Exercise data:

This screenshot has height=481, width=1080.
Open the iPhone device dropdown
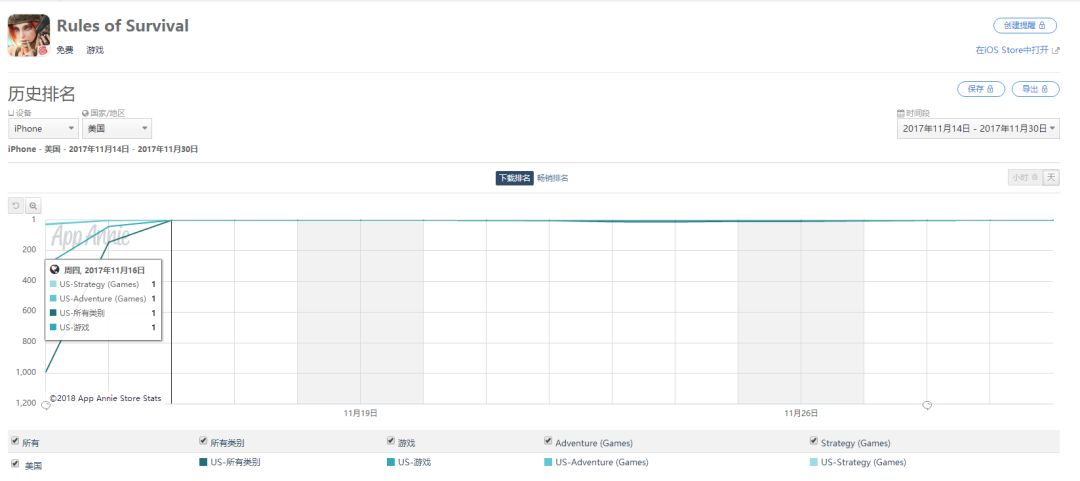click(43, 129)
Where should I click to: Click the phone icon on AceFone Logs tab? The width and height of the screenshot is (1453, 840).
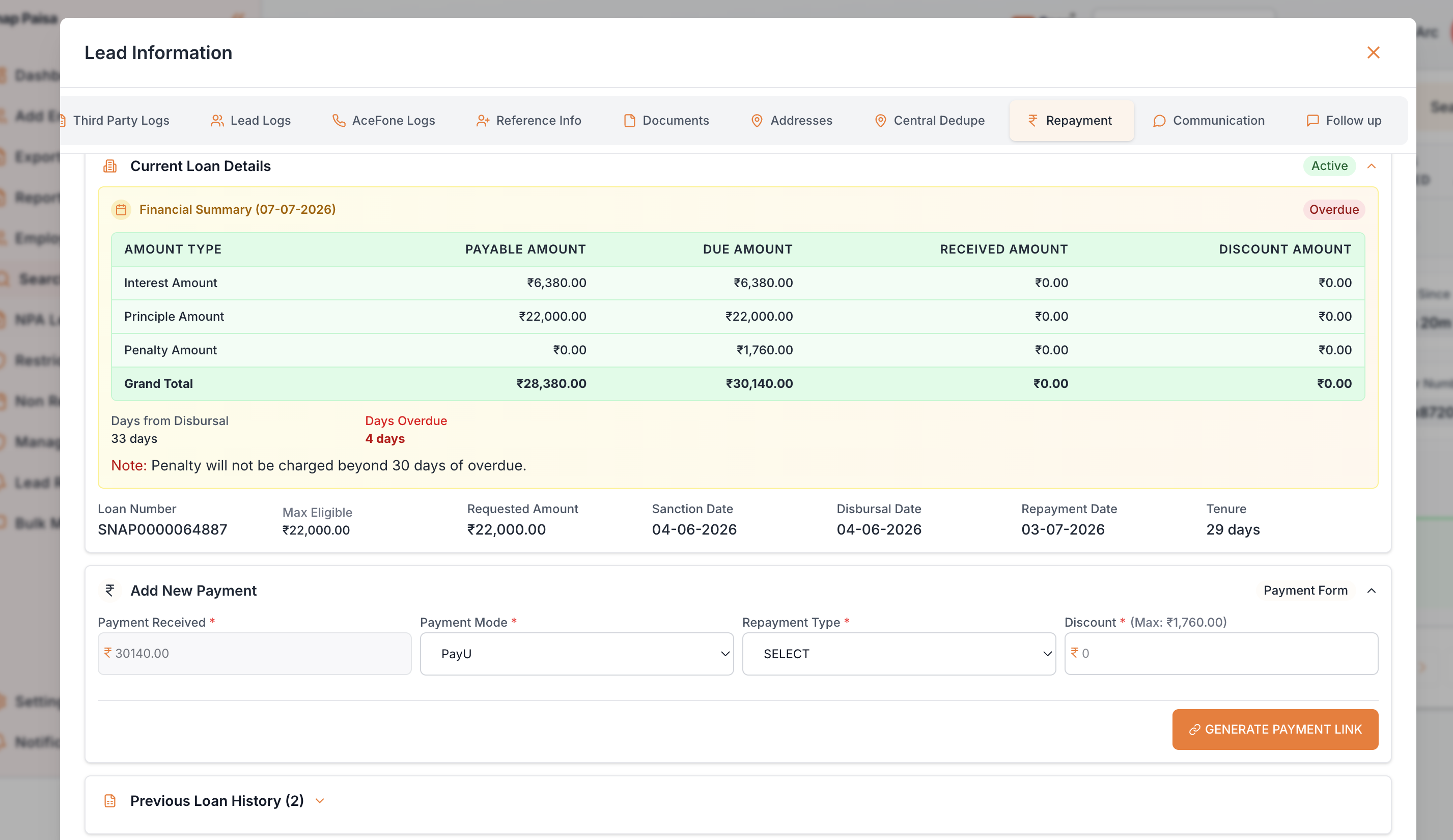[339, 121]
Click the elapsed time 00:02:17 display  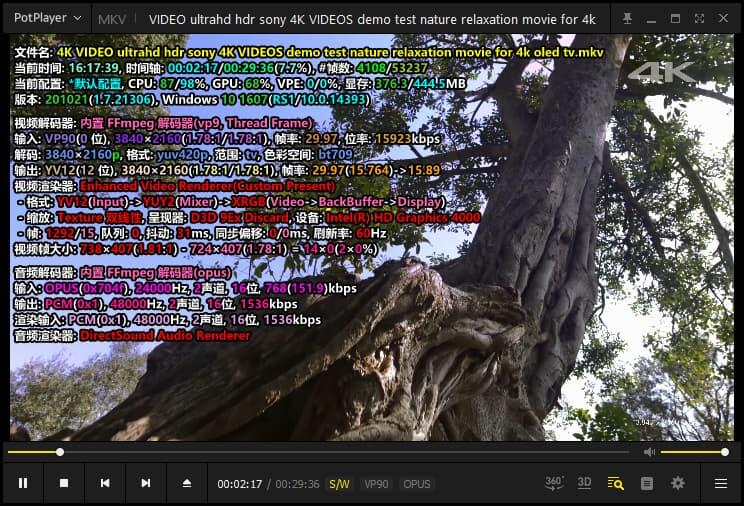point(240,484)
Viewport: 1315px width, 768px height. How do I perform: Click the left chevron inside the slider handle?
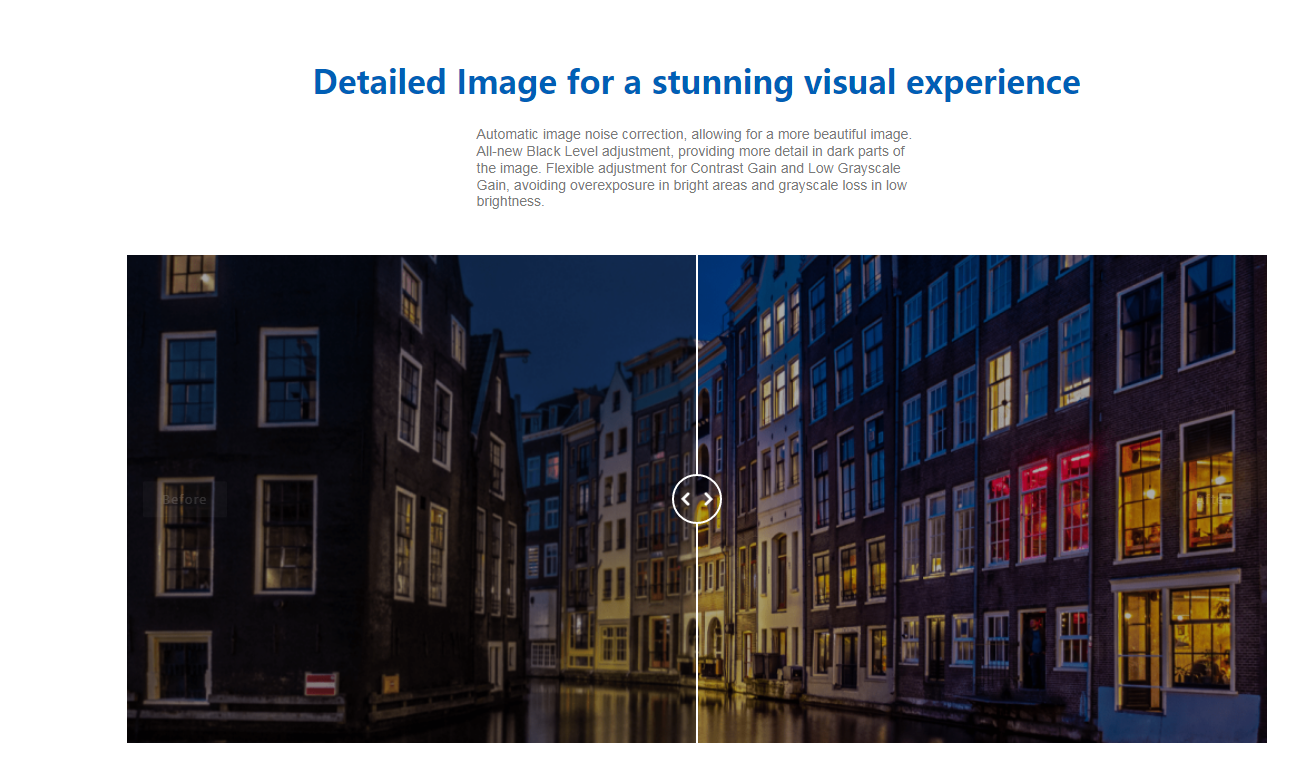pyautogui.click(x=686, y=498)
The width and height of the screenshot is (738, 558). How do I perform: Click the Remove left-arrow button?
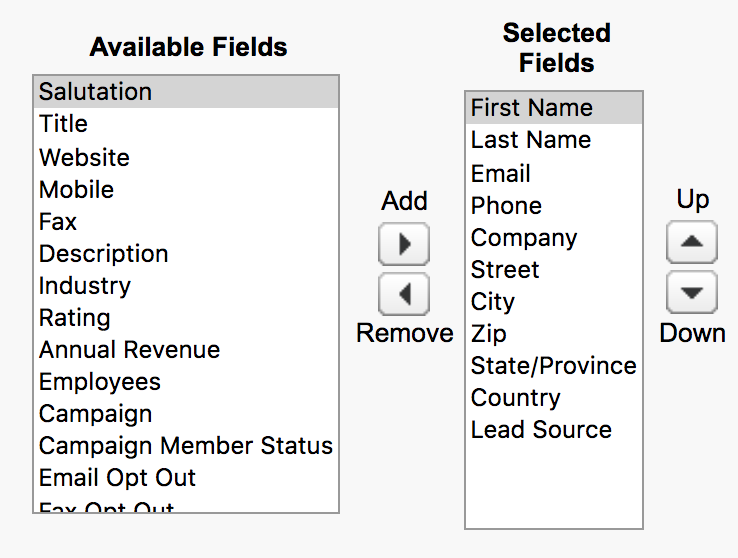404,294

Activity:
Begin with the line that has "The width and height of the screenshot is (738, 558)." and continue to the last line of the entries, printing each line exactly and nothing else; include both ends and skip the pictures.

Answer to this task:
The width and height of the screenshot is (738, 558). How do I perform: Click the Remove left-arrow button?
404,294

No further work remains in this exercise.